Bagai troubled water
(riak air deras jadi gelombang) karena mentalitas “minder” tidak mampu
mengapresiasi perbedaan sesama, ataupun menghormati prestasi dan kerja keras
mereka. Yang muncul selalu saja dicela, di-bully, atau dirusak. Padahal, para
pendiri bangsa seperti Bung Hatta, Bung Syahrir, Bung Karno, Tan Malaka, Agus
Salim, dan Cokroaminoto sudah merumuskan bahwa mental budak dan koeli, karena
kolonialisme dan penundukan kepatuhan untuk perlakuan para hamba, membuat
sikap harus ditransformasi melalui pendidikan.
Bahasa konstitusi Bung
Hatta gamblang jelas, yaitu mencerdaskan kehidupan bangsa. Artinya, kalau
acuan hidup mengenai kebaikan, kebenaran, kesucian, keindahan mengalami retak
dan krisis acuan, jalan keluar yang harus ditapaki adalah jalan transformasi
pendidikan.
Krisis kurikulum yang
kini mulai diperbaiki serta batu uji integritas tidak mencontek dan kebocoran
soal ujian (meski sudah ditanggulangi sekuat daya), menjadi “fakta” indikator
betapa jalan transformasi pencerdasan bangsa ini belum menemukan buahnya
setelah 70 tahun merdeka. Lebih tragis lagi, saya selalu sedih dan pilu
setiap peristiwa ujian nasional.
Meskipun baru saja
diklaim tidak menentukan kelulusan siswa, setiap peristiwa ujian, pengawalan
soal-soal ujian tetap dikawal aparat keamanan polisi. Ketika menyeberang
pulau membutuhkan penakutnakutan senjata untuk security - nya. Soal-soal
ujian tidak bocor dan toh masih bocor. Meskipun ujian nasional dengan sistem
ujian nasional berbasis komputer (UNBK) relatif semakin mengurangi
ketidakjujuran dan jumlah pesertanya meningkat drastis, bisakah UNBK disebut
“jembatan”?
Teman saya tertawa
terbahak karena pengertian jembatan jadi amat teknis dan tidak substantif.
Indikasi mental budak yang sudah masuk bawah sadar ini karena harus survival
, maka ekspresinya bertingkattingkat.
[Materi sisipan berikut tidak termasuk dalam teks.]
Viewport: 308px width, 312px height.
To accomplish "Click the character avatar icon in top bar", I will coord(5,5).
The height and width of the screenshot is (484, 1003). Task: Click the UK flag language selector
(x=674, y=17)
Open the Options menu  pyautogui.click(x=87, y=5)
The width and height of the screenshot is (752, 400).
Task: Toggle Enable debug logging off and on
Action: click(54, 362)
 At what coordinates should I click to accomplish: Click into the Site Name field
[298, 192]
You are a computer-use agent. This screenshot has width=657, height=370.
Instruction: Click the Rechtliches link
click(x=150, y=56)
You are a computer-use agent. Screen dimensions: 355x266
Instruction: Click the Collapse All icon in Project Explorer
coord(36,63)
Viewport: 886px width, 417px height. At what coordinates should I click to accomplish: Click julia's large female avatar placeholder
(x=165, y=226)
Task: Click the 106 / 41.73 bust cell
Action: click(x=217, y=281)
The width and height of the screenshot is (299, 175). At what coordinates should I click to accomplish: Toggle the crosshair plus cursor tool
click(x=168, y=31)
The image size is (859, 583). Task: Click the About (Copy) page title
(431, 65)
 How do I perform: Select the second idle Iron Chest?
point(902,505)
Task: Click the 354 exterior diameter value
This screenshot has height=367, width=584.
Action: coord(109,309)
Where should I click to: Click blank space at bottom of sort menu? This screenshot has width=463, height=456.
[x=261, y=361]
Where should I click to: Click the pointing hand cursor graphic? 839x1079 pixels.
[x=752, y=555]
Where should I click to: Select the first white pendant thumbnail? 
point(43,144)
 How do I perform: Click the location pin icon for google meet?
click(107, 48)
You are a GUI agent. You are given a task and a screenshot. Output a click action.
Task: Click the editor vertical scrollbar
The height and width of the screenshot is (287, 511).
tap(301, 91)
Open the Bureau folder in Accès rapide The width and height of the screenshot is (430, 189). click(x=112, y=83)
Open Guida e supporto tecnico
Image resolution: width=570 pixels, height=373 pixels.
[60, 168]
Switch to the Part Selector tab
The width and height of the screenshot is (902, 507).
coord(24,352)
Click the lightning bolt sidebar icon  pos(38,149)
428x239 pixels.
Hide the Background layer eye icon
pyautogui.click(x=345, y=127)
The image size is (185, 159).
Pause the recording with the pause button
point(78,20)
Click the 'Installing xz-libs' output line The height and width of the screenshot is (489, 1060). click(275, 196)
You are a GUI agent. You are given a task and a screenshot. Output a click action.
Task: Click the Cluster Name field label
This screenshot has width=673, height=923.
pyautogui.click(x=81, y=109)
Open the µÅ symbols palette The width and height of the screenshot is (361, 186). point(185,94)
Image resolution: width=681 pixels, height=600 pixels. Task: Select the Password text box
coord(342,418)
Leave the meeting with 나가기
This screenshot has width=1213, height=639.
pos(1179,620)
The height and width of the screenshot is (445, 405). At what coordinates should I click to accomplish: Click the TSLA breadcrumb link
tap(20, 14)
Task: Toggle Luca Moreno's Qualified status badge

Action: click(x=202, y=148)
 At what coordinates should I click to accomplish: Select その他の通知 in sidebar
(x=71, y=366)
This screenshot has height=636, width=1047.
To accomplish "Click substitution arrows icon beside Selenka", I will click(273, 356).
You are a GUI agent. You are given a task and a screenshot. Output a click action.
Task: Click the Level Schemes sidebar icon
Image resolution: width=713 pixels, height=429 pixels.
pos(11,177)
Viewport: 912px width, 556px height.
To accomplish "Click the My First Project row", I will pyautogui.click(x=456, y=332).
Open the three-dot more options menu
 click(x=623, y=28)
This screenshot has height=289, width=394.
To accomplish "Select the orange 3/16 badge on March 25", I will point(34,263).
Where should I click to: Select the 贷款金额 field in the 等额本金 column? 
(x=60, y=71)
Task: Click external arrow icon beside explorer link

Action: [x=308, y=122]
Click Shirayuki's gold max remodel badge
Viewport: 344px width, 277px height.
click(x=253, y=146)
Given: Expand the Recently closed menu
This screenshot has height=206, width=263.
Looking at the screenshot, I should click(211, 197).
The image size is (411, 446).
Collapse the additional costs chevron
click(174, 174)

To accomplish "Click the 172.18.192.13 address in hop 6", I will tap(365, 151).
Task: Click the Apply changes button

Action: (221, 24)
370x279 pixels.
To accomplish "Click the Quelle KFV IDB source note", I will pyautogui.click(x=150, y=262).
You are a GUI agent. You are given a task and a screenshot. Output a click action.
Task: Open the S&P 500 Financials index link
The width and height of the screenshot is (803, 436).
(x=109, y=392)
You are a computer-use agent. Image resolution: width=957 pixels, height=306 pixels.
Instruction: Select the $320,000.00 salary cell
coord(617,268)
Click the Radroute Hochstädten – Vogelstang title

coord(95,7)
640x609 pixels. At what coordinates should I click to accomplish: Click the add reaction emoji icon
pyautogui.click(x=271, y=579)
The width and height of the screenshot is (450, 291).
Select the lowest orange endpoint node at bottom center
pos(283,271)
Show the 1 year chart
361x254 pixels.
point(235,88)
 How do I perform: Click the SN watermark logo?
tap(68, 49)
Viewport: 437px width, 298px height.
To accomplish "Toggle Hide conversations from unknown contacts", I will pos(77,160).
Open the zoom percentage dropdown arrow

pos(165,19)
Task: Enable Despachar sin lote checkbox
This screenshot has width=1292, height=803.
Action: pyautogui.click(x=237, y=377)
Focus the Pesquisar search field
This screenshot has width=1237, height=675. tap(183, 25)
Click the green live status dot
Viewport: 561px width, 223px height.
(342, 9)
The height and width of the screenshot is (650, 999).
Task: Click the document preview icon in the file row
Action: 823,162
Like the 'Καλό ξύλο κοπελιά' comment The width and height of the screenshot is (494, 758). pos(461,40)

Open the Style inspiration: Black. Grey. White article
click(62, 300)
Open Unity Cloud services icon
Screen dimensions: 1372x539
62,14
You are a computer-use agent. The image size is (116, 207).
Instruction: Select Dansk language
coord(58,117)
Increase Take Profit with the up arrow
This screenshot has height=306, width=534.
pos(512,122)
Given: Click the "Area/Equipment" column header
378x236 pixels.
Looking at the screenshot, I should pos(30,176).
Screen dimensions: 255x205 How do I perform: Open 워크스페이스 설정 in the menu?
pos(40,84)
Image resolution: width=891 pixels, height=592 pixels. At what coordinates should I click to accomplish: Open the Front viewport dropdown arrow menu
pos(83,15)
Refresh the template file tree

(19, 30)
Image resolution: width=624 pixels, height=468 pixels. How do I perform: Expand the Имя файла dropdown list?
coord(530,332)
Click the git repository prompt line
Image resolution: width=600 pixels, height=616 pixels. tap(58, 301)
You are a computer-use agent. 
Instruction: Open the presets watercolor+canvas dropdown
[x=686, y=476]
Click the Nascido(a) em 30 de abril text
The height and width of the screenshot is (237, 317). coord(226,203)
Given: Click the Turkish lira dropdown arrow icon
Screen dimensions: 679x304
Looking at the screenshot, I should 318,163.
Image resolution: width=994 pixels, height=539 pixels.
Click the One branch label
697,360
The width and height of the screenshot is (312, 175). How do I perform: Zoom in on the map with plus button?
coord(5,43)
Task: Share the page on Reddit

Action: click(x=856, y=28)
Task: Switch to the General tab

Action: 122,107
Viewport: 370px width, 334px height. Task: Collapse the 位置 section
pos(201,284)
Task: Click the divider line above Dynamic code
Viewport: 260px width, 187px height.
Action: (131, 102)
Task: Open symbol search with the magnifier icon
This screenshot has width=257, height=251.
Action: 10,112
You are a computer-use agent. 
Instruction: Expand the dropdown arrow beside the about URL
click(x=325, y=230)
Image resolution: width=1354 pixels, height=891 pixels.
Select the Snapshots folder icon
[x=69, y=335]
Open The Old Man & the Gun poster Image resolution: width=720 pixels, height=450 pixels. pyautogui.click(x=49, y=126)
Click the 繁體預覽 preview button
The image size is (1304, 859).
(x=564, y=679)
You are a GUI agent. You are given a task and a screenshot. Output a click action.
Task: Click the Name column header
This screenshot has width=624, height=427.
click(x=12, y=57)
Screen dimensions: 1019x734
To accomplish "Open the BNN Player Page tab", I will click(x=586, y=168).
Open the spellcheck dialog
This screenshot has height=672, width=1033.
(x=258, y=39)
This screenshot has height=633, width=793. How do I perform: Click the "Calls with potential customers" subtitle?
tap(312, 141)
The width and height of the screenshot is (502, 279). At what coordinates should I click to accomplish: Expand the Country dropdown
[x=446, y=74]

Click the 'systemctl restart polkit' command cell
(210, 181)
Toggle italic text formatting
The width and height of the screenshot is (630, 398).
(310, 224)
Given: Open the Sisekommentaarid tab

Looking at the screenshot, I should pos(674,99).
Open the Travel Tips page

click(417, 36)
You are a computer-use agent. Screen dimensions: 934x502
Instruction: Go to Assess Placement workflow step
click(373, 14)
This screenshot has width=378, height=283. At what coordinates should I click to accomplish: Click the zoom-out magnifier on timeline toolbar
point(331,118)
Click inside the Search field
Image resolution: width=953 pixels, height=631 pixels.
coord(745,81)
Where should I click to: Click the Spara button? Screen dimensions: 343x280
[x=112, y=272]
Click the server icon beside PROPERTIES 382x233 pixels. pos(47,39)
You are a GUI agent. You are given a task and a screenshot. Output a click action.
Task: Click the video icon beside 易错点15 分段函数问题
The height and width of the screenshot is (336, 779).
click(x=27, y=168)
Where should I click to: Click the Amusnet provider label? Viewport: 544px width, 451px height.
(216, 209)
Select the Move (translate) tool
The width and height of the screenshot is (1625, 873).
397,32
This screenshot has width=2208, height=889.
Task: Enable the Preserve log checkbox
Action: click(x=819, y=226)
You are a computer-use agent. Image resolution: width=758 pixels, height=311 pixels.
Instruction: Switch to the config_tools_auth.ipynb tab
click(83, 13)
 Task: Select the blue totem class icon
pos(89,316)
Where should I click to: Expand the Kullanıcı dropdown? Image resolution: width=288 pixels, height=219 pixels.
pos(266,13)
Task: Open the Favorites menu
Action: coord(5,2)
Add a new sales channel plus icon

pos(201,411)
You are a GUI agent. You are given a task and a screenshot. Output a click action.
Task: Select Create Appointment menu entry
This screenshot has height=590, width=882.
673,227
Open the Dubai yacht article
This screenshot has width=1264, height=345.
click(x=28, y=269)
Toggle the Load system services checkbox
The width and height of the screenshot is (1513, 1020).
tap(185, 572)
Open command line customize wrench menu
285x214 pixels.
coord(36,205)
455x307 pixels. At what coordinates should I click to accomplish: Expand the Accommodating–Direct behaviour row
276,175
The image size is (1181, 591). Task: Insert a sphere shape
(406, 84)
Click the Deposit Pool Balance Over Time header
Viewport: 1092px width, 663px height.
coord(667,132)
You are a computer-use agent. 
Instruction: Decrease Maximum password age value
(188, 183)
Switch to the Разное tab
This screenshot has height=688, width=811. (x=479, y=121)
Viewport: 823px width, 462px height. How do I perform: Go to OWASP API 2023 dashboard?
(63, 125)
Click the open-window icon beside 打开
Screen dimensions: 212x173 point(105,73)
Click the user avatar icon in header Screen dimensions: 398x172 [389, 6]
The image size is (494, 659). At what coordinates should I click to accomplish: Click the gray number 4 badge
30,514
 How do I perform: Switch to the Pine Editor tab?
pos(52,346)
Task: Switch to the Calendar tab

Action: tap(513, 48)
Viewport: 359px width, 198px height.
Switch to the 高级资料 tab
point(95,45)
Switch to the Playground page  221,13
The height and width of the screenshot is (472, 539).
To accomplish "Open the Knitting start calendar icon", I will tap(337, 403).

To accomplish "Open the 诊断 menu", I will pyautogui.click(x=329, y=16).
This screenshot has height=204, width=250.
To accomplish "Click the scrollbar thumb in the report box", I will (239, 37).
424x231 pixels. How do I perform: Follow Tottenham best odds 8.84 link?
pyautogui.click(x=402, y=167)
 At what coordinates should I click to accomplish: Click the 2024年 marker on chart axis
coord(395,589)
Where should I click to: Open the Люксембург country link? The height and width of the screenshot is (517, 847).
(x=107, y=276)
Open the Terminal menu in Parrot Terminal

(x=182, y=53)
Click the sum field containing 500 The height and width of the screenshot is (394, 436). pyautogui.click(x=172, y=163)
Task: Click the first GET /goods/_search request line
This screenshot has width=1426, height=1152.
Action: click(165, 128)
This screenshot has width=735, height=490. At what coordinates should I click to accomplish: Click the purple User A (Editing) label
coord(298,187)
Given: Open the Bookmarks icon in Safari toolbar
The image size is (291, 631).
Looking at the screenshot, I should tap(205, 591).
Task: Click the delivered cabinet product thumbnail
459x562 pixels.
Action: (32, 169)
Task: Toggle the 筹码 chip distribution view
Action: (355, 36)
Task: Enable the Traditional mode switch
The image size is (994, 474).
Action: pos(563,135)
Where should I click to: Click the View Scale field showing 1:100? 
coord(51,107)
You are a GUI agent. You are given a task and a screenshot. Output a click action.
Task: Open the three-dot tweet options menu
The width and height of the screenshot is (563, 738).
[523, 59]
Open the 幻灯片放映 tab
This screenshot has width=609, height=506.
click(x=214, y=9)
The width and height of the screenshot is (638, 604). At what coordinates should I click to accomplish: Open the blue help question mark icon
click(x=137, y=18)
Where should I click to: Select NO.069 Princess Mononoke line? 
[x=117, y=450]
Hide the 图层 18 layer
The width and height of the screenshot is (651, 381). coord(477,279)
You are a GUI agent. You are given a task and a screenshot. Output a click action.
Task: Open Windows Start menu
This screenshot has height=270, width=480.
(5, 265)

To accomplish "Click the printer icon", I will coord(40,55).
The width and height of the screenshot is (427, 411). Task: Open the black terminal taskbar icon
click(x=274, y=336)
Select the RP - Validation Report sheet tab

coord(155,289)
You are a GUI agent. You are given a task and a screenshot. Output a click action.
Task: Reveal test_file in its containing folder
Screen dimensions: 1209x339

Tingkat pertama, ia muncul manakala
keminderan itu menemukan wewenang yang seharusnya wewenang bertanggung jawab
pada tugas yang di pidato-pidato atau khotbah dengan bibir manis diucapkan
sebagai amanah.
Namun, praksis
nyatanya, muncul dengan gaya menghayati wewenang sebagai “kekuasaan”.
Lihatlah, begitu resmi memakai seragam satpam, tampilan mengatur wilayah
kuasa akan menampilkan gaya “bos”. Dan, tidak kebetulan kita mengawetkannya
dan senang menikmati bila dipanggil “bos” untuk pelayan-pelayan.
Lihat pula, kuasa guru
yang setelah lulus doktor pegang ujian, serta setelah berwenang “menentukan”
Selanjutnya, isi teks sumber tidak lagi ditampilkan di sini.